Bone marrow transplantation is primarily utilised in the treatment of patients with malignant tumours or with blood diseases, such as leukemias and marrow dysplasias. A frequent complication of transplantation is the development of GvHD. This disease process involves a reaction between the donor cells and the recipient's native tissues. GvHD occurs in acute and chronic form. The anatomical sites most likely affected in acute GvHD are the gastrointestinal tract, the skin, and the liver. Chronic GvHD involves a much wider range of tissues than the acute form. Any portion of the gastro-intestinal tract may be involved. The condition is chronically debilitating and life-threatening.

At the time of designation, intestinal graft versus host disease affected between 0.1 and 0.2 in 10,000 people in the European Union (EU)*. This is equivalent to a total of between 3,800 and 7,500 people, and is below the ceiling for orphan designation, which is 5 people in 10,000. This is based on the information provided by the sponsor and the knowledge of the Committee for Orphan Medicinal Products (COMP).

* Disclaimer: The number of patients affected by the condition is estimated and assessed for the purpose of the designation, for a European Community population of 377,000,000 (Eurostat 2001) and may differ from the true number of patients affected by the condition. This estimate is based on available information and calculations presented by the sponsor at the time of the application.

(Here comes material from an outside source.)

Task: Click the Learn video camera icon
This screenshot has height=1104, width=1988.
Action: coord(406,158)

The methods of treatment were authorised for GvHD in the Community, at the time of submission of the application for orphan designation, consisted of systemic corticosteroids administered at high doses. Other therapies include various immunosuppressants. Satisfactory argumentation has been submitted by the sponsor to justify the assumption that the medicinal product might be of potential significant benefit for the treatment of intestinal GvHD, particularly in terms of limiting toxicity.

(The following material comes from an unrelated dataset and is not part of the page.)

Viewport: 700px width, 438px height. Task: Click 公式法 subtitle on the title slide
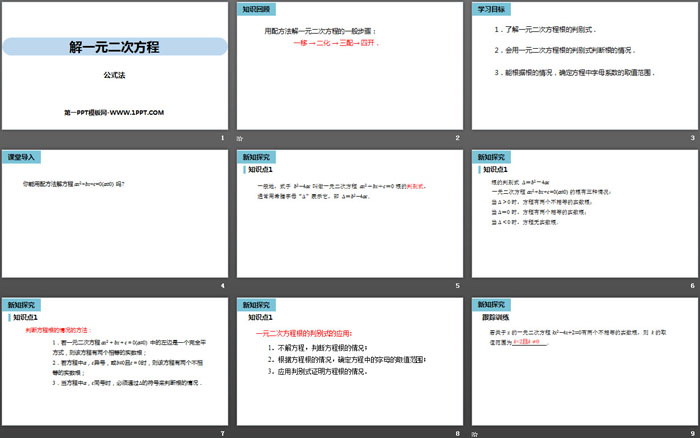tap(114, 74)
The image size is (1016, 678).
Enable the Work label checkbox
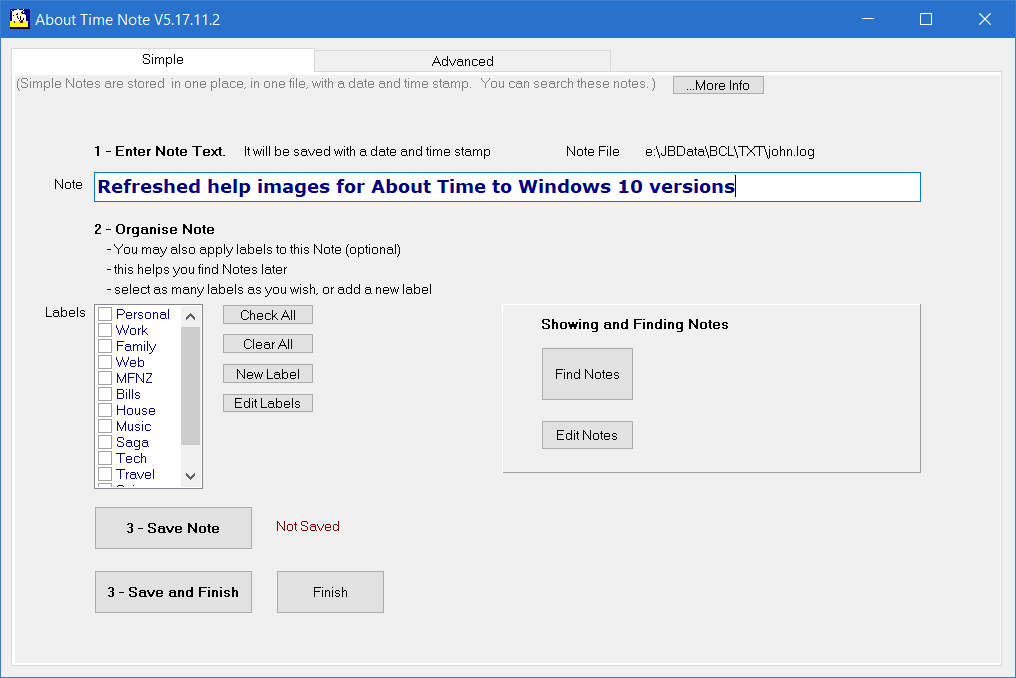[105, 330]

Corticosteroids exert their anti-inflammatory effects by causing a decrease in the numbers of circulating white blood cells. Several immune factors are inhibited. Beclomethasone 17,21-dipropionate is a corticosteroid with potent local anti-inflammatory effect.

At the time of submission of the application for orphan designation, clinical trials in patients with GvHD with gastrointestinal symptoms were ongoing

Beclomethasone 17,21-dipropionate (oral use) had not been marketed anywhere worldwide for intestinal GvHD, at the time of submission. Orphan designation of oral beclomethasone 17,21-dipropionate had been granted by the United States Food and Drug Administration (FDA) for oral administration in the treatment of intestinal GvHD.

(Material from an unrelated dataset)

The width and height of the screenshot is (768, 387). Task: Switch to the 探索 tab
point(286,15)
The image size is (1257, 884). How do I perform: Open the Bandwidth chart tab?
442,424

In accordance with Regulation (EC) No 141/2000 of 16 December 1999, the COMP adopted a positive opinion on 23 January 2002 recommending the granting of this designation.

• the seriousness of the condition,
• the existence of alternative methods of diagnosis, prevention or treatment
• either the rarity of the condition (affecting not more than 5 in 10,000 people in the EU) or insufficient returns on investment.

Designated orphan medicinal products are products that are still under investigation and are considered for orphan designation on the basis of potential activity. An orphan designation is not a marketing authorisation. As a consequence, demonstration of quality, safety and efficacy is necessary before a product can be granted a marketing authorisation.